Image: This is Figure 1 from the paper. Caption: Schematic illustration of the proposed evolutionary scenario for the early inner Solar System over the first ~3 Myr. (A) At early times (t ~ 0.1 Myr), radial drift and turbulent mixing transport dust grains across the disk. (B) Around ≲ 0.t to 1 Myr, primordial planetesimal formation occurs in rings. (C) By ~1.5 Myr, growing planetary embryos start to migrate inward under the influence of the gaseous protoplanetary disk, whereas Jupiter’s core enters rapid gas accretion phase. (D) Around ~2 Myr, Jupiter’s gravitational perturbations excite spiral density waves, inducing pressure bumps in the inner disk. Giant impacts among migrating embryos generate additional debris. Pressure bumps act as dust traps, halting inward drift of small solids and leading to dust accumulation. (E) Between ~2 and 3 Myr, dust accumulation at pressure bumps leads to the formation of a second generation of planetesimals. Rapid gas depletion in the inner disk, combined with the presence of these traps, limits the inward migration of growing embryos. (F) By ~3 Myr, the inner gas disk is largely dissipated, resulting in a system composed of terrestrial embryos and a second generation of planetesimals—potentially the parent bodies of ordinary and enstatite chondrites—whereas the inner disk evolves into a gas-depleted cavity.

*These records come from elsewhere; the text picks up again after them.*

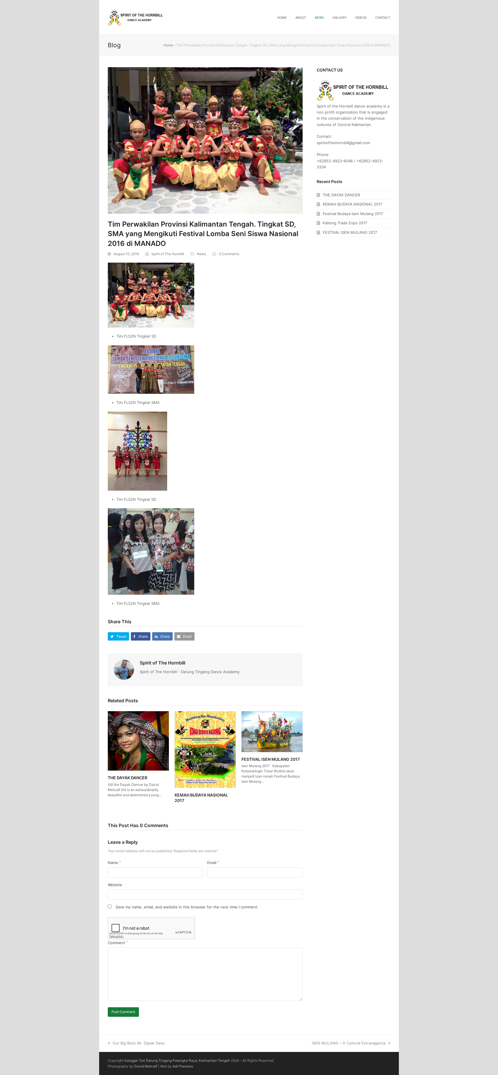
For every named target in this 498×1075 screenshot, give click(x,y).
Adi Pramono (183, 1066)
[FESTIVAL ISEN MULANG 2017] (272, 731)
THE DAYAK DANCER (127, 777)
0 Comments (229, 254)
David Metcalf (145, 1066)
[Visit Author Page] (124, 669)
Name (114, 862)
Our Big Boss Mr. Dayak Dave (139, 1043)
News (201, 254)
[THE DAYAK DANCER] (138, 740)
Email (213, 862)
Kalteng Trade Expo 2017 (345, 223)
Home (168, 45)
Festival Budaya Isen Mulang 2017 (353, 213)
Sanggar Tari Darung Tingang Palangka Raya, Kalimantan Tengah (177, 1060)
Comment (118, 942)
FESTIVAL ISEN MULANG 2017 (271, 759)
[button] (118, 636)
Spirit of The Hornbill (167, 254)
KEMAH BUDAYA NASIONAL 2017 (352, 204)
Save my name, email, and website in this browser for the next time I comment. (187, 907)
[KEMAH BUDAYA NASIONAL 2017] (205, 749)
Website (115, 884)
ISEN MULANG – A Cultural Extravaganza (348, 1043)
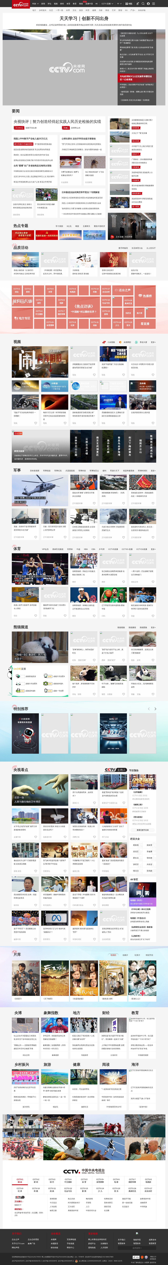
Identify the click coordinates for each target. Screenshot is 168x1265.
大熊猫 (109, 694)
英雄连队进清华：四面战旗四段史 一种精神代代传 (142, 494)
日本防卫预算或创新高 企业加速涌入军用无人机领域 (83, 528)
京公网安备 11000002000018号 (90, 1261)
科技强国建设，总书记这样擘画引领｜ (51, 25)
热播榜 (147, 296)
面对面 (16, 905)
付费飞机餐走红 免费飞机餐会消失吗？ (70, 173)
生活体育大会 (137, 248)
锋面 (77, 226)
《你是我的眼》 (78, 999)
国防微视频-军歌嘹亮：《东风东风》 (113, 494)
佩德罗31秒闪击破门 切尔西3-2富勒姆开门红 (54, 606)
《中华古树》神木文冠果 (140, 909)
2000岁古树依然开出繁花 (139, 913)
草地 (74, 694)
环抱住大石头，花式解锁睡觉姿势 (142, 685)
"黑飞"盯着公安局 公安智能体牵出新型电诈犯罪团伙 (81, 144)
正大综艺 (71, 1207)
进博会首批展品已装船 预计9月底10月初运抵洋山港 (33, 160)
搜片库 (139, 313)
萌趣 (133, 694)
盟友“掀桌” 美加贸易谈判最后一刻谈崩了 (113, 862)
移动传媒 (54, 1248)
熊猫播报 (132, 627)
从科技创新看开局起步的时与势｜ (81, 25)
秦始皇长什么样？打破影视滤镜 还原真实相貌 (25, 862)
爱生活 (136, 858)
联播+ (66, 128)
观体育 (149, 845)
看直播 (145, 323)
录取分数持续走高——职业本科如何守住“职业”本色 (142, 1047)
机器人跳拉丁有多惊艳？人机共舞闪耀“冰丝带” (83, 1037)
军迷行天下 (114, 471)
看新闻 (136, 845)
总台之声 (15, 1239)
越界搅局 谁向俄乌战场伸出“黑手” (83, 930)
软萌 (79, 694)
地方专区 (24, 318)
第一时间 (135, 207)
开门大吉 (105, 837)
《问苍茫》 (18, 999)
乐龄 (101, 10)
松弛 (74, 660)
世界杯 (70, 549)
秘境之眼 (53, 1211)
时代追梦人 (47, 905)
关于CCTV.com (18, 1243)
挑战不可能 (126, 1199)
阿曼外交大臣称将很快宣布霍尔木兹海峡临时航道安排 (82, 198)
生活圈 (106, 1211)
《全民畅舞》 (137, 792)
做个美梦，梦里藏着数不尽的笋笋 (83, 685)
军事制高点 (94, 471)
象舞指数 (51, 1013)
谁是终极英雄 (128, 471)
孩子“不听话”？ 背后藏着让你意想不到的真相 (25, 930)
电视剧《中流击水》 (138, 918)
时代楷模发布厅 (74, 1203)
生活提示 (125, 1207)
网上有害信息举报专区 (97, 1239)
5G (126, 10)
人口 (87, 1207)
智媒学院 (137, 1240)
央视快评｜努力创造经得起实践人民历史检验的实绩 (57, 121)
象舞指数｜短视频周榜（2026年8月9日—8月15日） (54, 1047)
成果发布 (152, 1240)
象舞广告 (31, 1243)
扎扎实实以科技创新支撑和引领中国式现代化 (113, 25)
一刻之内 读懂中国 (29, 387)
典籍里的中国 (73, 1211)
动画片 (125, 955)
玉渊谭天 (86, 226)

A separation between material from the outer Solar System and the inner regions preserved the distinctive isotopic signatures in the two populations. Opening up this gap, according to the authors, enabled regions where new planetesimals could grow into rocky worlds. Meanwhile, the presence of the gas giant also prevented the flow of gaseous materials toward the inner system, suppressing what might have been migration of young planets like ours toward the Sun. These are helpful simulations in that they sketch a way for planetesimals to form without being drawn into our star, but there are broad issues that remain unanswered here, as the paper acknowledges:
Our simulations demonstrate that Jupiter’s induced rapid inner gaseous disk depletion, gaps, and rings are broadly consistent with both the birthplaces of the terrestrial planets and the accretion ages of the parent bodies of NC chondrites. Our results suggest that Jupiter formed early, within ~1.5 to 2 Myr of the Solar System’s onset, and strongly influenced the inner disk evolution….
And here is reason for caution:
…we…neglect the effects of Jupiter’s gas-driven migration. This simplification is motivated by the fact that, once Jupiter opens a deep gap in a low-viscosity disk, its migration is expected to be fairly slow, particularly as the inner disk becomes depleted. Simulations show that, in low-viscosity disks, migration can be halted or reversed depending on the local disk structure. In reality, Jupiter probably formed beyond the initial position assumed in our simulations and first migrated via type I migration and eventually entered in the type II regime… but its exact migration history is difficult to constrain.
The authors thus guide the direction of future research into further consideration of Jupiter’s migration and its effects upon disk dynamics. Continuing study of young disks like that afforded by the Atacama Large Millimeter/submillimeter Array (ALMA) and other telescopes will help to clarify the ways in which disks can spawn first gas giants and then rocky worlds.
The paper is Srivastava & Izidoro, “The late formation of chondrites as a consequence of Jupiter-induced gaps and rings,” Science Advances Vol. 11, No. 43 (22 October 2025). Full text.